West Terre Haute, IN - After last week's heavy rain and more coming up in the forecast, Valley residents are finding it hard to stay afloat.
And while many communities near the Wabash are dealing with flooding, some smaller communities are starting to see their utilities fail, which is certainly the case in West Terre Haute.
Since February 21st, Terre Haute has received nearly 3.5 inches of rain, that's over an inch more than the average for the entire month combined.
The river is also up almost 25 feet high, causing sewer drains to overflow in West Terre Haute.
While residents ask for help, the town board says there's not much they can do.
Storm drains are designed to take water in, keeping the standing water in the streets to a minimum. But in West Terre Haute, it's the opposite.

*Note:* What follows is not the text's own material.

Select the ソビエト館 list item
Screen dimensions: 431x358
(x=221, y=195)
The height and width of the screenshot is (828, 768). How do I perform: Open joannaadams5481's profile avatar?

"Along with the surface water, the manholes for the city sewers, the septic system has started leaking water out into people's yards and the county park," says West Terre Haute resident Howard Baugues.
"With the flooding, everyone is pumping their water into the sewers and our plant is already running at full capacity which is what's causing the water to come back up," says Town Board President Shane Smith.
Howard Baugues is a resident in West Terre Haute's 700 block on South 7th St., he says the issue is causing unhealthy problems.
"You have a lot of elderly living around here, some families with children, I have COPD. When it starts getting cool in the evenings the sewer smell, the sulfur gas increases to where you come outside and it tightens your throat. It's hard to breathe. People shouldn't have to live in that," says Baugues.
The Town Board understands these concerns, but say since the water is already high they can't do anything to stop it now, but have plans for the future.
"Maybe smoke screen the lines and see who is pumping into it to take the pressure off the lines and hopefully get the residents to pump out into the streets instead of the sewers," says Smith.
So the Town Board hopes to vote for that soon, saying the access is the issues. The town claims the plant would be able to keep up with the normal amount of water.
Residents have also notified the Indiana Department of Environmental Management.